→ Work instructions
Every record below is to be reproduced exactly.

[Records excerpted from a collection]
----------

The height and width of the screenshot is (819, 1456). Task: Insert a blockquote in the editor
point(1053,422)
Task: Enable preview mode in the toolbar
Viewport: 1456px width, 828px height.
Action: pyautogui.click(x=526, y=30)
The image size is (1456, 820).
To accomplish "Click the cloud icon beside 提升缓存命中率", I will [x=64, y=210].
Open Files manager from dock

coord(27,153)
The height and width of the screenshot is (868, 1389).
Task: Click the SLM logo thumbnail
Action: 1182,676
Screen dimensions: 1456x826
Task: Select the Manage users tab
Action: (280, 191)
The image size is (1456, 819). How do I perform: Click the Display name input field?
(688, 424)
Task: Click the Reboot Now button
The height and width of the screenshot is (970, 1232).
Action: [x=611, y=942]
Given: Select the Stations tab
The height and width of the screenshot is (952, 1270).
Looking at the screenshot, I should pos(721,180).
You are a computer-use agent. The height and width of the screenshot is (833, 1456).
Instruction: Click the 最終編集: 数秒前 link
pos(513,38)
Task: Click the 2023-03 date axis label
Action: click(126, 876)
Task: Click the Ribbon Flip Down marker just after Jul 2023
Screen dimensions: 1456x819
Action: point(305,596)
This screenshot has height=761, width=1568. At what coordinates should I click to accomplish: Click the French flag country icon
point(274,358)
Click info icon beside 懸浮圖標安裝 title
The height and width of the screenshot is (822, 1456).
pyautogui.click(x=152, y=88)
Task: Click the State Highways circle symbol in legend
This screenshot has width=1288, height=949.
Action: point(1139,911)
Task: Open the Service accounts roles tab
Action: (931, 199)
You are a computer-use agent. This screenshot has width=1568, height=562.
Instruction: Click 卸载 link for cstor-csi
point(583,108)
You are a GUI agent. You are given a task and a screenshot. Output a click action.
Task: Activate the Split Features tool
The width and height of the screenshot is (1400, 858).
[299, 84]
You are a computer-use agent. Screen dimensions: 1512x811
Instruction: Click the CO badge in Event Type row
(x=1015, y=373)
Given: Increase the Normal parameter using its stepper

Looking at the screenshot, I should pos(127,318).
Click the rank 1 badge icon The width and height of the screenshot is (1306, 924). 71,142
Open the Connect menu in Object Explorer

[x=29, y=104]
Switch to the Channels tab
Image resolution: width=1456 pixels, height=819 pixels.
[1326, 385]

----------

→ Response area
The height and width of the screenshot is (819, 1456). Task: Insert a blockquote in the editor
point(1053,422)
Task: Enable preview mode in the toolbar
Viewport: 1456px width, 828px height.
Action: pyautogui.click(x=526, y=30)
The image size is (1456, 820).
To accomplish "Click the cloud icon beside 提升缓存命中率", I will [x=64, y=210].
Open Files manager from dock

coord(27,153)
The height and width of the screenshot is (868, 1389).
Task: Click the SLM logo thumbnail
Action: 1182,676
Screen dimensions: 1456x826
Task: Select the Manage users tab
Action: (280, 191)
The image size is (1456, 819). How do I perform: Click the Display name input field?
(688, 424)
Task: Click the Reboot Now button
The height and width of the screenshot is (970, 1232).
Action: [x=611, y=942]
Given: Select the Stations tab
The height and width of the screenshot is (952, 1270).
Looking at the screenshot, I should pos(721,180).
You are a computer-use agent. The height and width of the screenshot is (833, 1456).
Instruction: Click the 最終編集: 数秒前 link
pos(513,38)
Task: Click the 2023-03 date axis label
Action: click(126, 876)
Task: Click the Ribbon Flip Down marker just after Jul 2023
Screen dimensions: 1456x819
Action: point(305,596)
This screenshot has height=761, width=1568. At what coordinates should I click to accomplish: Click the French flag country icon
point(274,358)
Click info icon beside 懸浮圖標安裝 title
The height and width of the screenshot is (822, 1456).
pyautogui.click(x=152, y=88)
Task: Click the State Highways circle symbol in legend
This screenshot has width=1288, height=949.
Action: point(1139,911)
Task: Open the Service accounts roles tab
Action: (931, 199)
You are a computer-use agent. This screenshot has width=1568, height=562.
Instruction: Click 卸载 link for cstor-csi
point(583,108)
You are a GUI agent. You are given a task and a screenshot. Output a click action.
Task: Activate the Split Features tool
The width and height of the screenshot is (1400, 858).
[299, 84]
You are a computer-use agent. Screen dimensions: 1512x811
Instruction: Click the CO badge in Event Type row
(x=1015, y=373)
Given: Increase the Normal parameter using its stepper

Looking at the screenshot, I should pos(127,318).
Click the rank 1 badge icon The width and height of the screenshot is (1306, 924). 71,142
Open the Connect menu in Object Explorer

[x=29, y=104]
Switch to the Channels tab
Image resolution: width=1456 pixels, height=819 pixels.
[1326, 385]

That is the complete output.